As frequently consulted experts in complementary realms of derivative valuation and financial reporting, the co-founders' independent work led naturally to their first joint venture in 2003, Compensation Valuation Inc., which helps some of the world's biggest companies to value their employee stock option portfolios and solve many of the modeling and accounting challenges associated with managing long-dated, illiquid securities and complex compensation structures.

One of the fundamental insights behind Steve's work is that a properly-designed option overlay can simultaneously improve a portfolio's long-run efficiency, reduce downside risk, and allow asset owners to maintain more market exposure than asset-allocation-based risk management approaches, all without touching the underlying assets or violating market efficiency assumptions. In 2009, RJA was established to bring the most academically rigorous and practically sound solutions to asset owners' biggest problems with the conviction that low-cost, bespoke, option-based strategies are often the best way to manage risk and achieve a desired risk/return profile.
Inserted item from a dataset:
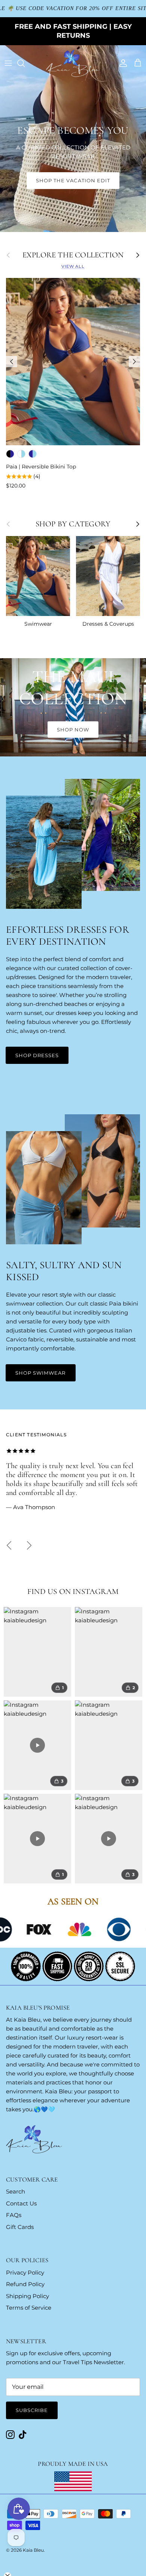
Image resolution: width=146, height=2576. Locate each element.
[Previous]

While RJA grew its assets under protection and proprietary volatility model, it named its next principal, Nick Leeper, who co-managed its first alpha strategy, played an integral role in developing its enhanced put writing fund, and added considerable expertise to its trading capabilities and execution.


As its team grew, repertoire of research and implemented strategies expanded, and both new and existing clients entrusted RJA with more of their assets, RJA's commitment to solving the industry's biggest problems with low-cost, customized, option-based strategies never changed.